Why it matters line: "Quadratics are everywhere physics and modeling live: how long an object is in the air, when revenue meets cost, how a bridge cable hangs. Learning to solve them is learning to speak the language of anything curved."
Segment 2 — Factoring & the Zero-Product Property (22 min)
Plain language first. A quadratic equation in standard form is ax² + bx + c = 0 (everything on one side, zero on the other). The first method — factoring — works by rewriting the left side as a product of two linear factors. The engine underneath it is the zero-product property: if A · B = 0, then A = 0 or B = 0. Zero times anything is zero; that's the only way a product is zero.
One fully worked example (every step):
Solve x² − 5x + 6 = 0.
1. Already in standard form (zero on the right). ✓
2. Factor the left side: look for two numbers that multiply to +6 and add to −5.

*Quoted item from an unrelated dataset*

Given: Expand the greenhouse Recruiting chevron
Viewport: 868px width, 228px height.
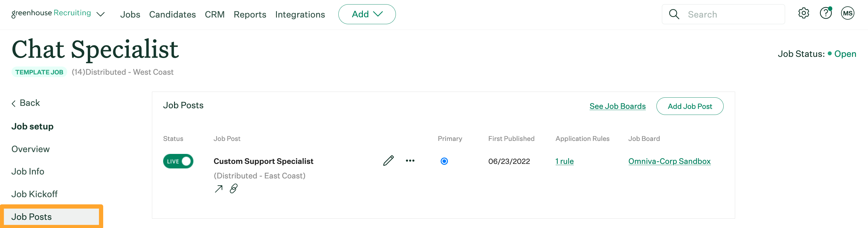Looking at the screenshot, I should 100,15.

→ 2 and 3 multiply to 6, but we need −2 and −3 (they add to −5 and multiply to +6). ✓
→ (x − 2)(x − 3) = 0
3. Zero-product property: x − 2 = 0 or x − 3 = 0.
4. x = 2 or x = 3. Two solutions.
5. Check: 4 − 10 + 6 = 0 ✓ and 9 − 15 + 6 = 0 ✓.
Classic misconceptions — name them out loud:
-
❌ "Solve (x − 4)(x + 1) = 6 by setting each factor equal to 6."
✅ Cure: the zero-product property requires a 0 on the right, not 6. First expand, get to standard form = 0, then factor. You cannot split a product equal to a nonzero number. -
❌ "Solve x² = 5x by dividing both sides by x."
✅ Cure: dividing by x loses the solution x = 0. Instead, subtract 5x: x² − 5x = 0, then factor: x(x − 5) = 0 → x = 0 or x = 5. Both roots matter.
One more worked example (GCF factor first):
Solve 3x² − 12x = 0.
1. Standard form: already set to zero.
2. Factor out the GCF: 3x(x − 4) = 0.
3. Zero-product: 3x = 0 → x = 0 or x − 4 = 0 → x = 4.
4. x = 0 or x = 4. (Don't divide by 3x and lose x = 0.)
Segment 3 — The Square Root Property (18 min)
Plain language first. When a quadratic has no x-term (just x² = something), factoring is overkill. The square root property says: if x² = k, then x = ±√k. You isolate the squared expression, then take ±√ of both sides. The ± is mandatory — both signs are solutions.
One fully worked example:
Solve x² = 49.
1. Take ±√ of both sides: x = ±√49 = ±7.
2. x = 7 or x = −7. Both work: 7² = 49 ✓, (−7)² = 49 ✓.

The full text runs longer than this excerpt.